Backfat scans for happy customers

17 December 1999




Backfat scans for happy customers

By Marianne Curtis

BACKFAT scanning commercial pigs means one Dorset producer can better match them to contract specifications, leading to customer satisfaction and higher margins.

Outdoor gilts comprising 50% Landrace, 25% Duroc and 25% Large White are bred at Manor Farm, Seaborough, Beaminster, Dorset, for Hermitage-Seaborough, says the companys managing director Jeremy Barber.

About 170 boars and gilts not required for breeding are sold for slaughter each week. Scanning has been used to select breeding pigs for several years, but two years ago he decided to try it on the slaughter generation.

"We have been probing commercial pigs for two years. I bought a Medata scanner, which is simple to use, at this years Pig and Poultry Fair for £500." Pigs are scanned at 75-85kg or 95-100kg depending on whether they are to be sold for pork or bacon.

As they approach the correct weight, pig manager Eddie Hodges initially selects them by eye for scanning, which is carried out in a weigh crate. The scanner is attached to a digital display, calibrated to measure P2 backfat.

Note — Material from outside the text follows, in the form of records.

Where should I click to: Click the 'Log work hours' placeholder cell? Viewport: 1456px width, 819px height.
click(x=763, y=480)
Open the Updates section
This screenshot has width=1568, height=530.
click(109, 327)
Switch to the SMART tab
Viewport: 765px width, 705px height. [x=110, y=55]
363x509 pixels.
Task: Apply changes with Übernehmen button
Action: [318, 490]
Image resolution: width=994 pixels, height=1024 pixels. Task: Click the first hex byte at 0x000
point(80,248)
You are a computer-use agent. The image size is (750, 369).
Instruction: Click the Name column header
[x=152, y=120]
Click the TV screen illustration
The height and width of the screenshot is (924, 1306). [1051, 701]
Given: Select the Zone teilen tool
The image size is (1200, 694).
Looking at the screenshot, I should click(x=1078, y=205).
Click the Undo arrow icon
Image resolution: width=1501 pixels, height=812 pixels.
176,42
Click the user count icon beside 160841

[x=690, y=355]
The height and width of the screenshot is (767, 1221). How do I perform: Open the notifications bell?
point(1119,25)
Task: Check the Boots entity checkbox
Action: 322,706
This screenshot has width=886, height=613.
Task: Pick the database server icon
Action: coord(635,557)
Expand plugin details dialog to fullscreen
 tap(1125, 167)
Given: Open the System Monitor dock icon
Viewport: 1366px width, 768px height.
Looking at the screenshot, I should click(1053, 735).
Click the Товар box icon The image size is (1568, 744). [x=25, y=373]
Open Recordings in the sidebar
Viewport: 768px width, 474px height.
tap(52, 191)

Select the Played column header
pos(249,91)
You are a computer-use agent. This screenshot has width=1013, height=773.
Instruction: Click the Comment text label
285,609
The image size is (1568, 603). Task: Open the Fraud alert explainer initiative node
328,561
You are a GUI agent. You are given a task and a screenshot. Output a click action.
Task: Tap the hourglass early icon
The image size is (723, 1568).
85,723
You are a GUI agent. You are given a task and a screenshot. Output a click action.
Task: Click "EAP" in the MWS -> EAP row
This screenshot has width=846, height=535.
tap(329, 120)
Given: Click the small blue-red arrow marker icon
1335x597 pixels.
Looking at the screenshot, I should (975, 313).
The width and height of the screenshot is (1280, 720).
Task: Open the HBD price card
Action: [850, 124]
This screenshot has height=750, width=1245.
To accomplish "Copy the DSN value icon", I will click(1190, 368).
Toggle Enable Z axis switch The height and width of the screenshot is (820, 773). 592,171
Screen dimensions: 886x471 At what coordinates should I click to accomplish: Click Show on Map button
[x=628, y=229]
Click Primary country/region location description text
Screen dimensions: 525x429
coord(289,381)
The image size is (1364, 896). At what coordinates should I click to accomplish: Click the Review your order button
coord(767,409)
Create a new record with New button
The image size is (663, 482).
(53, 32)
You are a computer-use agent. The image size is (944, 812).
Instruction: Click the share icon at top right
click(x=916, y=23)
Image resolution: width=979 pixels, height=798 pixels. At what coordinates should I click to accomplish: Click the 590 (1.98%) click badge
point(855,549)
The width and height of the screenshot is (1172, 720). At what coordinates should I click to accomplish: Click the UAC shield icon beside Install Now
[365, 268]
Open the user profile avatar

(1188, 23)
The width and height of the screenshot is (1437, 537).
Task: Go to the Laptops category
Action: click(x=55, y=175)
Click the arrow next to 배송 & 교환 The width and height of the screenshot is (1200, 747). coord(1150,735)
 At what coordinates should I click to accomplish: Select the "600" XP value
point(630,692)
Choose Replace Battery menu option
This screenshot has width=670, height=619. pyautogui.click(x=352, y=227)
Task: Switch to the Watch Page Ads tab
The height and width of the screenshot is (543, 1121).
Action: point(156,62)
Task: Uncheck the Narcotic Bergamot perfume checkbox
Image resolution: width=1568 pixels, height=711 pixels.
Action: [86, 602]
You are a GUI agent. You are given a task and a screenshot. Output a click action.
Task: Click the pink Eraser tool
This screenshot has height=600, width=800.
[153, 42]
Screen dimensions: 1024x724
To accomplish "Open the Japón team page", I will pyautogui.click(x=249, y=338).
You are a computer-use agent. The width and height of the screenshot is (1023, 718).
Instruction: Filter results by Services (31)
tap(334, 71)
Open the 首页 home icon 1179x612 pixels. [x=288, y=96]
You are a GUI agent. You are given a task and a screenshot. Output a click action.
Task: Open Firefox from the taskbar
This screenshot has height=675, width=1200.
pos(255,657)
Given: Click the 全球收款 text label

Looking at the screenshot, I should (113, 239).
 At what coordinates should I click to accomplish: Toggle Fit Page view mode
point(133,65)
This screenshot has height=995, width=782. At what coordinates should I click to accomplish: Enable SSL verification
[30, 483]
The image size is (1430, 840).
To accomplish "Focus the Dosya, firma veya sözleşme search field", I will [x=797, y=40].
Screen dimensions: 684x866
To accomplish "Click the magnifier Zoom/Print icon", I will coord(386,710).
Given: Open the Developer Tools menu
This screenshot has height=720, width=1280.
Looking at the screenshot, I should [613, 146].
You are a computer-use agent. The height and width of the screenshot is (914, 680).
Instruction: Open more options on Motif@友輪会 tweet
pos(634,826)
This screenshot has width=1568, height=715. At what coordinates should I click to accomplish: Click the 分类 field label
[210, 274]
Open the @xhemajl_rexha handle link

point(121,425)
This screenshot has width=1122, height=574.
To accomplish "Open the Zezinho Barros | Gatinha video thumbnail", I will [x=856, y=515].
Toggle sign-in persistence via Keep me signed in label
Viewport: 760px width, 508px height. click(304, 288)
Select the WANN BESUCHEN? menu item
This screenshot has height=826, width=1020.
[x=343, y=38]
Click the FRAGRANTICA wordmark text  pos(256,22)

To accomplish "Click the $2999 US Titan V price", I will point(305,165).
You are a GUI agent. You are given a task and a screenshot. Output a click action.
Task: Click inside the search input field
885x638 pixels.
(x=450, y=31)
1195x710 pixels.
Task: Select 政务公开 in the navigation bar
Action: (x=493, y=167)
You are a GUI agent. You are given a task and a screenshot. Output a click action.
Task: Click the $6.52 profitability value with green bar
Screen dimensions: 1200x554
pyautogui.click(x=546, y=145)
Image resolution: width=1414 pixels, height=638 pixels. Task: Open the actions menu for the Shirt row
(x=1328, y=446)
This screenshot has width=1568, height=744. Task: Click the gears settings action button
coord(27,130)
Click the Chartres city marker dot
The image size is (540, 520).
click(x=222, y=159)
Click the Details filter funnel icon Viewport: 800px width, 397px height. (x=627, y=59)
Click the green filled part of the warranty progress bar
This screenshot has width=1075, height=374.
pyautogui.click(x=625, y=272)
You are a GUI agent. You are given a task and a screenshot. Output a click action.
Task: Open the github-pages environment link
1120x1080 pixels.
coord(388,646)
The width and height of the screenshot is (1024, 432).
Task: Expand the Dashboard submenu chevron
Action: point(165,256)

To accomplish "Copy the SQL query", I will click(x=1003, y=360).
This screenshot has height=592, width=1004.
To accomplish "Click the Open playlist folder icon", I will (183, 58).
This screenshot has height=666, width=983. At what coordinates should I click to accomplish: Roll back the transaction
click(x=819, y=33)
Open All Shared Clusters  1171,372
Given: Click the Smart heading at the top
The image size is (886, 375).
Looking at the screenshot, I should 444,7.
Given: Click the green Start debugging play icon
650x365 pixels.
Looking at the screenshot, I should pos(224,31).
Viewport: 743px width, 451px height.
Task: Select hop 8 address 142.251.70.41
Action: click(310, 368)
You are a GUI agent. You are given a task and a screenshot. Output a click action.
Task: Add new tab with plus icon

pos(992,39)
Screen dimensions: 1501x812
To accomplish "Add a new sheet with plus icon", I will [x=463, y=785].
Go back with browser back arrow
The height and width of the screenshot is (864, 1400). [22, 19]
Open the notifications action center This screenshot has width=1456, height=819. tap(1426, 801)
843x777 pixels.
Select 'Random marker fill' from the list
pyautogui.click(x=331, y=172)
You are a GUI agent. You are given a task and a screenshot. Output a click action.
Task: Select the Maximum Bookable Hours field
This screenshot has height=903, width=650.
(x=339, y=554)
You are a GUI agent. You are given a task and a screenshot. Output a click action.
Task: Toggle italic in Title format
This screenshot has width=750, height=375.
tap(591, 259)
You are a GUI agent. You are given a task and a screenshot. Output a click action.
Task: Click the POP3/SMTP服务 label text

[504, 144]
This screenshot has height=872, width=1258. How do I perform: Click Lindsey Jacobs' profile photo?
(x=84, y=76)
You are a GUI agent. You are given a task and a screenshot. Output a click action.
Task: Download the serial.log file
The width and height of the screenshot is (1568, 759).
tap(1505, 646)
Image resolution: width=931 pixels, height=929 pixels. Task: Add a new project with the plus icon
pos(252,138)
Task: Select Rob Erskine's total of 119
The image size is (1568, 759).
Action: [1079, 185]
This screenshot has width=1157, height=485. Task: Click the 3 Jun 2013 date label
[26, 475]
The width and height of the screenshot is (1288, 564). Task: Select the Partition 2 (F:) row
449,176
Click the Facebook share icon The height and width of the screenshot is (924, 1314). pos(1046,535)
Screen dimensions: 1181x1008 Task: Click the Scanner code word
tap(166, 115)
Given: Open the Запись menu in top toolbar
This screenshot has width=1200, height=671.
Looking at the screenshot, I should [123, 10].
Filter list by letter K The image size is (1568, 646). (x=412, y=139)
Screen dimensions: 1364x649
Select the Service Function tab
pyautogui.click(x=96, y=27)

Vegetable oil is applied to the probe, with scanning only taking a matter of seconds, says Mr Hodges. "Pigs are scanned just after the last rib and 2in down from the spine, giving the P2 fat measurement." Colour marking identifies which pigs are ready for slaughter and their destination.

Bacon pigs are sold on two different contracts, one for P2 measurements of 5-10mm and the other for P2 measurements between 10-14mm. Being able to assign pigs accurately to the two contracts means better financial returns.

Support from Dalehead – where some bacon pigs are sold – which takes pigs over a large weight range also helps maximise returns. "Working together with buyers helps ensure pigs are marketed at the optimum time," says Mr Barber. Shortly he is going to compare P2 measurements from the scanner with those from the abattoir to check accuracy.

Precisely measuring backfat has been particularly useful in developing new markets for pigs from the unit. Over the past three months 10-30 pigs a week have been slaughtered at a local abattoir to supply butchers, pubs and restaurants, he explains.

"Recent food scares mean people are more concerned than ever about where their food comes from. Tagging pigs means we can offer local outlets full traceability. The trade has grown every week since we started and is financially worthwhile."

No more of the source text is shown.